My mom calls her cat Sir Sheetz-a-lot because he has IBS and won't go in his litterbox (he was originally my cat, but, a guy I was renting a room from abused him to the point where he's afraid of litterboxes. I sent him to my parents' to get him out of the situation, then, when I moved, I realized they had more time to love on him.)


----------



## EvilNessCroft (Feb 17, 2009)

Molly's most used nickname is Momo! We also call her 'beau pitou' which is french for 'Beautiful/pretty doggy' :


----------



## my4goldens (Jan 21, 2009)

Rusty- Rusty dusty, rustifus, old man

Tess-Tessie rae, old lady

Libby-Libbitaa, libbidy dibbidy, squirrel eater

Raider-raider daider, blonde boy, raidey


----------



## eirepup (Apr 14, 2010)

Finns nicknames are:
-Finny 
-Finbo
-Stinky
-Fatty
-Chunky


----------



## Jamm (Mar 28, 2010)

Sorry to bump an old thread, but i didnt want to start a whole new one!

Joeys new recent nicknames are

Joey & Joey Jax (obv)
Giuseppe (Joseph or Joey in Italian)
Mr. Jax
Monkey Man
Muffin Man (For when hes just beeing absolutely too cute for words.. which is often!)

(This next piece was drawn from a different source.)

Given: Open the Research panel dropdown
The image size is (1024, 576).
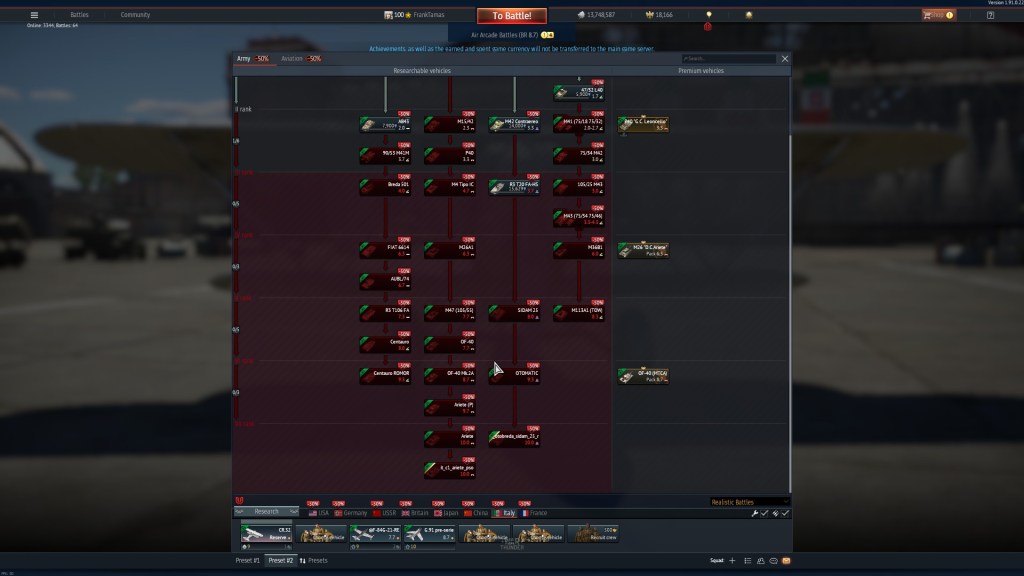Looking at the screenshot, I should click(x=267, y=512).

im sure many more will come!


----------



## AmbikaGR (Dec 31, 2007)

Lucy is Loosey Goosey

Oriana is Sweet Pea in public (or BITCH if I am at training by myself )


----------



## MelMcGarry (May 2, 2010)

Tucker gets called:
Tuck-a-doodle-doo
Tuckeroo
Tuckerino
You Big Goof


----------



## Sollicitat Luna Mare (May 19, 2010)

With Luna I call her:

Loony Luna (When she has the zoomies)

Luna pup

Luny Toon 

... and that's all I can think of at this current time. XD


----------



## Sweet Girl (Jun 10, 2010)

Oh, boy. My list is looooong. And funny, I was just thinking about starting this very thread today. Glad it was bumped up. 

So about that list...

Sweet Girl (thus my handle)
Sweetpea
Sweet (probably what I call her most often)
Pet
Honey 
Baby
Beauty
Lovely
Poo
Pooper
Bud
Budster
Lamb
Lambie
Lovely Girl
Pie (short for Sweetie Pie)
Oh, right - Sweetie Pie.
Tootsie Pie
Sugar
Pumpkin
Sweet Potato

She actually DOES have a name - it's Tesia (which is pronounced Tee-sha). She also gets called Tee a lot. But on any given day, she'll get most, if not all, of those nicknames. And she responds to them all.


----------



## Solas Goldens (Nov 10, 2007)

Finn Is finister bar sinister and finnie
Hailey is Hailey Bean or Beano
Jake is Jakey Doo or Jibster
Bella is Bushka or Bella Bushka or Brat


----------



## Bon&Brady (Jun 7, 2010)

for some reason I call Brady: "pookie" and "monkey butt" a lot. also, "my sweet puppy" comes out a lot when he's being cute. recently he's been "dork" since his puppy teeth have been falling out and those big adult teeth have been coming in awkwardly. he has a ridiculous buck tooth grin at the moment. lol!


----------



## LifeOfRiley (Nov 2, 2007)

LifeOfRiley said:


> Riley has a few: Snugglebutt, Fluffy Butt, Sweetpea, Precious, Smiley Riley, WiggleButt, Chucklehead, Goofball


 
We've added a couple more. I decided that Riley needs a middle name for those times when I jokingly scold him. 
So when he's being a little punk, it's "Riley McGee." When he's being a complete goofball it's Maggoo.
And yes, I have entirely too much time on my hands. :


----------



## Loboto-Me (Nov 13, 2008)

My nicknames for Sophie have changed since the last nicknames thread, I call her "Sugar Baby" because she hates going out in the rain and I laugh at her and tease her about possibly melting if she gets wet.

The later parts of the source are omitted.